(Problem to work on):
Below is a set of entries; copy all of them exactly.

[Start of section]

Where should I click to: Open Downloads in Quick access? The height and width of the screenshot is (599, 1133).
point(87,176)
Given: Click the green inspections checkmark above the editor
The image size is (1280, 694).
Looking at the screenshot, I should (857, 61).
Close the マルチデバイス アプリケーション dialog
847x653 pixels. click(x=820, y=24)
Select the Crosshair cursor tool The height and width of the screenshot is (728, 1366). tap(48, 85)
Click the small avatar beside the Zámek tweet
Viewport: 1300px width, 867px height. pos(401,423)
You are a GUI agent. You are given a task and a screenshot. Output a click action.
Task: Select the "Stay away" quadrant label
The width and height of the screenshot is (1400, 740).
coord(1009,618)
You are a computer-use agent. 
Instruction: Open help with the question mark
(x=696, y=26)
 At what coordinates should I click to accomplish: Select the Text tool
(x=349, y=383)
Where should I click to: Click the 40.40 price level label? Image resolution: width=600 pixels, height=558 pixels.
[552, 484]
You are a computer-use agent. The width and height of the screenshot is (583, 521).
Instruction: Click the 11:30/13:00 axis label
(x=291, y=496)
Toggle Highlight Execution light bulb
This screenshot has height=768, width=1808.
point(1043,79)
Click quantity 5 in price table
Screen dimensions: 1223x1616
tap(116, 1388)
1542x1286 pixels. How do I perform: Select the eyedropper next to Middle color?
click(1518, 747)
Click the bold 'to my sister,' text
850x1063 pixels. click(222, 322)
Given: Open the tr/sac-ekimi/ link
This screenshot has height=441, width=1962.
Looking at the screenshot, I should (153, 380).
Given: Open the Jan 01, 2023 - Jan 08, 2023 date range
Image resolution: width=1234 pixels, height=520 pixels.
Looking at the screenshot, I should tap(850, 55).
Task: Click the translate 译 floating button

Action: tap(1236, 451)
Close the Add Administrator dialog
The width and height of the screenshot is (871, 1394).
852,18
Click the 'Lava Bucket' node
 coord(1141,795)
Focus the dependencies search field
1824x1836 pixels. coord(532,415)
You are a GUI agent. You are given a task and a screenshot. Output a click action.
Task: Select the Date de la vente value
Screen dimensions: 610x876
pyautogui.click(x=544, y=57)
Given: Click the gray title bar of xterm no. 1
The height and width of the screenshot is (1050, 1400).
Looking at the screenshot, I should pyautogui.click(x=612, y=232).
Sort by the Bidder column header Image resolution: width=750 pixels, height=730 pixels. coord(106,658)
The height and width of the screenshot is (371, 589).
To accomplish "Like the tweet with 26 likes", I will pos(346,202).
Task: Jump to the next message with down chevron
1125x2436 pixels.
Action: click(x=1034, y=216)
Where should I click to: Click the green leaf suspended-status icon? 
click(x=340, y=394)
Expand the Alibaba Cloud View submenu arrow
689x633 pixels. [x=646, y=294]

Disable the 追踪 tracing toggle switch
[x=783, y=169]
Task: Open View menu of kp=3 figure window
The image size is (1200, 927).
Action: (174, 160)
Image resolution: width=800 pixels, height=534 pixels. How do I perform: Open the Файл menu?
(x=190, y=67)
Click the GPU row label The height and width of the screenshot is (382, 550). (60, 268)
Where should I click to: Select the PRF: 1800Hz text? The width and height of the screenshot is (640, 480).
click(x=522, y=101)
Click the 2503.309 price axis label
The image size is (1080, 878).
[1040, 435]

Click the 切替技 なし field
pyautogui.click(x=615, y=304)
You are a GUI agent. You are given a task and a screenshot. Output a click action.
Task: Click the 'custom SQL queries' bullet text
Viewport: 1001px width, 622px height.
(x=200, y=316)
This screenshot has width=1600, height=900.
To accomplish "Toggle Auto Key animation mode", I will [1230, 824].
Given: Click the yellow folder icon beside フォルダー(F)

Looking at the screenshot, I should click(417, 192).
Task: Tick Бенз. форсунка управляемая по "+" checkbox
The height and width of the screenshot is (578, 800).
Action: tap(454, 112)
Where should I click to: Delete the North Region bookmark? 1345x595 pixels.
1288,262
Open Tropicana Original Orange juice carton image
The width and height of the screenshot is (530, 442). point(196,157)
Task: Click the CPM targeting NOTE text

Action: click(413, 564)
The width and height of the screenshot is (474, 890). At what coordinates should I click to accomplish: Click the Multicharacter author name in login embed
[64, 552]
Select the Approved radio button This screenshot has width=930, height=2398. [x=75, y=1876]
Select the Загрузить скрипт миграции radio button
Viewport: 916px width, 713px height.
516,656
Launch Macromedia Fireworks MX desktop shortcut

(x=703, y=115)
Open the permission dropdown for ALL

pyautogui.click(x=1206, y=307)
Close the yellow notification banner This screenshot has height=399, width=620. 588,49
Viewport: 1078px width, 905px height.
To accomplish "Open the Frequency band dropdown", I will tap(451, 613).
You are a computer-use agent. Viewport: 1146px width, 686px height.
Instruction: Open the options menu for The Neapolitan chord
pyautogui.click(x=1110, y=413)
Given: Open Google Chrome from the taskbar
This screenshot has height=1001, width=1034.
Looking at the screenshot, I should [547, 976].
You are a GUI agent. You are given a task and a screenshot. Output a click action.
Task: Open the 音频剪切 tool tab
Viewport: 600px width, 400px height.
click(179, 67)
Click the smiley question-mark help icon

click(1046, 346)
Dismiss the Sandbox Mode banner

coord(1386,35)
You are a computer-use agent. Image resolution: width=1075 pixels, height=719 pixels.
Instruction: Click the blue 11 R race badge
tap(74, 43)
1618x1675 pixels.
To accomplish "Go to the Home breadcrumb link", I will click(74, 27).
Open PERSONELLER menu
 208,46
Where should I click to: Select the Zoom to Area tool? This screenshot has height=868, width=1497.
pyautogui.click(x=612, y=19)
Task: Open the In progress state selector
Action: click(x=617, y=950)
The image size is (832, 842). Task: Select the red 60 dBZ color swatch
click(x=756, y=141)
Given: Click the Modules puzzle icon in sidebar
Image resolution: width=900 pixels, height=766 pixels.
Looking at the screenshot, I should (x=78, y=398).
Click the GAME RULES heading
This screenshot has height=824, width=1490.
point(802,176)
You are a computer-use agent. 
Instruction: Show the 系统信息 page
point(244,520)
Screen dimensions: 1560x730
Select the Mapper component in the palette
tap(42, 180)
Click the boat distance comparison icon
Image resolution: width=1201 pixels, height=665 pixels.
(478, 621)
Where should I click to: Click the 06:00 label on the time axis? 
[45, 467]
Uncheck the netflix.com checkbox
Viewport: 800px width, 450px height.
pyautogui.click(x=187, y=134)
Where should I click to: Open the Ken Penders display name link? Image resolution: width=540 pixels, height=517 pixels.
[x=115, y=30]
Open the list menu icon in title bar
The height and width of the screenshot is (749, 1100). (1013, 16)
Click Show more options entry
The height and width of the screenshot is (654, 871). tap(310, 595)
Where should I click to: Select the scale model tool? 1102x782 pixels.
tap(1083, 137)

[End of section]

(Answer area):
Where should I click to: Open Downloads in Quick access? The height and width of the screenshot is (599, 1133).
point(87,176)
Given: Click the green inspections checkmark above the editor
The image size is (1280, 694).
Looking at the screenshot, I should (857, 61).
Close the マルチデバイス アプリケーション dialog
847x653 pixels. click(x=820, y=24)
Select the Crosshair cursor tool The height and width of the screenshot is (728, 1366). tap(48, 85)
Click the small avatar beside the Zámek tweet
Viewport: 1300px width, 867px height. pos(401,423)
You are a GUI agent. You are given a task and a screenshot. Output a click action.
Task: Select the "Stay away" quadrant label
The width and height of the screenshot is (1400, 740).
coord(1009,618)
You are a computer-use agent. 
Instruction: Open help with the question mark
(x=696, y=26)
 At what coordinates should I click to accomplish: Select the Text tool
(x=349, y=383)
Where should I click to: Click the 40.40 price level label? Image resolution: width=600 pixels, height=558 pixels.
[552, 484]
You are a computer-use agent. The width and height of the screenshot is (583, 521).
Instruction: Click the 11:30/13:00 axis label
(x=291, y=496)
Toggle Highlight Execution light bulb
This screenshot has height=768, width=1808.
point(1043,79)
Click quantity 5 in price table
Screen dimensions: 1223x1616
tap(116, 1388)
1542x1286 pixels. How do I perform: Select the eyedropper next to Middle color?
click(1518, 747)
Click the bold 'to my sister,' text
850x1063 pixels. click(222, 322)
Given: Open the tr/sac-ekimi/ link
This screenshot has height=441, width=1962.
Looking at the screenshot, I should (153, 380).
Given: Open the Jan 01, 2023 - Jan 08, 2023 date range
Image resolution: width=1234 pixels, height=520 pixels.
Looking at the screenshot, I should tap(850, 55).
Task: Click the translate 译 floating button

Action: tap(1236, 451)
Close the Add Administrator dialog
The width and height of the screenshot is (871, 1394).
852,18
Click the 'Lava Bucket' node
 coord(1141,795)
Focus the dependencies search field
1824x1836 pixels. coord(532,415)
You are a GUI agent. You are given a task and a screenshot. Output a click action.
Task: Select the Date de la vente value
Screen dimensions: 610x876
pyautogui.click(x=544, y=57)
Given: Click the gray title bar of xterm no. 1
The height and width of the screenshot is (1050, 1400).
Looking at the screenshot, I should pyautogui.click(x=612, y=232).
Sort by the Bidder column header Image resolution: width=750 pixels, height=730 pixels. coord(106,658)
The height and width of the screenshot is (371, 589).
To accomplish "Like the tweet with 26 likes", I will pos(346,202).
Task: Jump to the next message with down chevron
1125x2436 pixels.
Action: click(x=1034, y=216)
Where should I click to: Click the green leaf suspended-status icon? 
click(x=340, y=394)
Expand the Alibaba Cloud View submenu arrow
689x633 pixels. [x=646, y=294]

Disable the 追踪 tracing toggle switch
[x=783, y=169]
Task: Open View menu of kp=3 figure window
The image size is (1200, 927).
Action: (174, 160)
Image resolution: width=800 pixels, height=534 pixels. How do I perform: Open the Файл menu?
(x=190, y=67)
Click the GPU row label The height and width of the screenshot is (382, 550). (60, 268)
Where should I click to: Select the PRF: 1800Hz text? The width and height of the screenshot is (640, 480).
click(x=522, y=101)
Click the 2503.309 price axis label
The image size is (1080, 878).
[1040, 435]

Click the 切替技 なし field
pyautogui.click(x=615, y=304)
You are a GUI agent. You are given a task and a screenshot. Output a click action.
Task: Click the 'custom SQL queries' bullet text
Viewport: 1001px width, 622px height.
(x=200, y=316)
This screenshot has width=1600, height=900.
To accomplish "Toggle Auto Key animation mode", I will [1230, 824].
Given: Click the yellow folder icon beside フォルダー(F)

Looking at the screenshot, I should click(417, 192).
Task: Tick Бенз. форсунка управляемая по "+" checkbox
The height and width of the screenshot is (578, 800).
Action: tap(454, 112)
Where should I click to: Delete the North Region bookmark? 1345x595 pixels.
1288,262
Open Tropicana Original Orange juice carton image
The width and height of the screenshot is (530, 442). point(196,157)
Task: Click the CPM targeting NOTE text

Action: click(413, 564)
The width and height of the screenshot is (474, 890). At what coordinates should I click to accomplish: Click the Multicharacter author name in login embed
[64, 552]
Select the Approved radio button This screenshot has width=930, height=2398. [x=75, y=1876]
Select the Загрузить скрипт миграции radio button
Viewport: 916px width, 713px height.
516,656
Launch Macromedia Fireworks MX desktop shortcut

(x=703, y=115)
Open the permission dropdown for ALL

pyautogui.click(x=1206, y=307)
Close the yellow notification banner This screenshot has height=399, width=620. 588,49
Viewport: 1078px width, 905px height.
To accomplish "Open the Frequency band dropdown", I will tap(451, 613).
You are a computer-use agent. Viewport: 1146px width, 686px height.
Instruction: Open the options menu for The Neapolitan chord
pyautogui.click(x=1110, y=413)
Given: Open Google Chrome from the taskbar
This screenshot has height=1001, width=1034.
Looking at the screenshot, I should [547, 976].
You are a GUI agent. You are given a task and a screenshot. Output a click action.
Task: Open the 音频剪切 tool tab
Viewport: 600px width, 400px height.
click(179, 67)
Click the smiley question-mark help icon

click(1046, 346)
Dismiss the Sandbox Mode banner

coord(1386,35)
You are a computer-use agent. Image resolution: width=1075 pixels, height=719 pixels.
Instruction: Click the blue 11 R race badge
tap(74, 43)
1618x1675 pixels.
To accomplish "Go to the Home breadcrumb link", I will click(74, 27).
Open PERSONELLER menu
 208,46
Where should I click to: Select the Zoom to Area tool? This screenshot has height=868, width=1497.
pyautogui.click(x=612, y=19)
Task: Open the In progress state selector
Action: click(x=617, y=950)
The image size is (832, 842). Task: Select the red 60 dBZ color swatch
click(x=756, y=141)
Given: Click the Modules puzzle icon in sidebar
Image resolution: width=900 pixels, height=766 pixels.
Looking at the screenshot, I should (x=78, y=398).
Click the GAME RULES heading
This screenshot has height=824, width=1490.
point(802,176)
You are a computer-use agent. 
Instruction: Show the 系统信息 page
point(244,520)
Screen dimensions: 1560x730
Select the Mapper component in the palette
tap(42, 180)
Click the boat distance comparison icon
Image resolution: width=1201 pixels, height=665 pixels.
(478, 621)
Where should I click to: Click the 06:00 label on the time axis? 
[45, 467]
Uncheck the netflix.com checkbox
Viewport: 800px width, 450px height.
pyautogui.click(x=187, y=134)
Where should I click to: Open the Ken Penders display name link? Image resolution: width=540 pixels, height=517 pixels.
[x=115, y=30]
Open the list menu icon in title bar
The height and width of the screenshot is (749, 1100). (1013, 16)
Click Show more options entry
The height and width of the screenshot is (654, 871). tap(310, 595)
Where should I click to: Select the scale model tool? 1102x782 pixels.
tap(1083, 137)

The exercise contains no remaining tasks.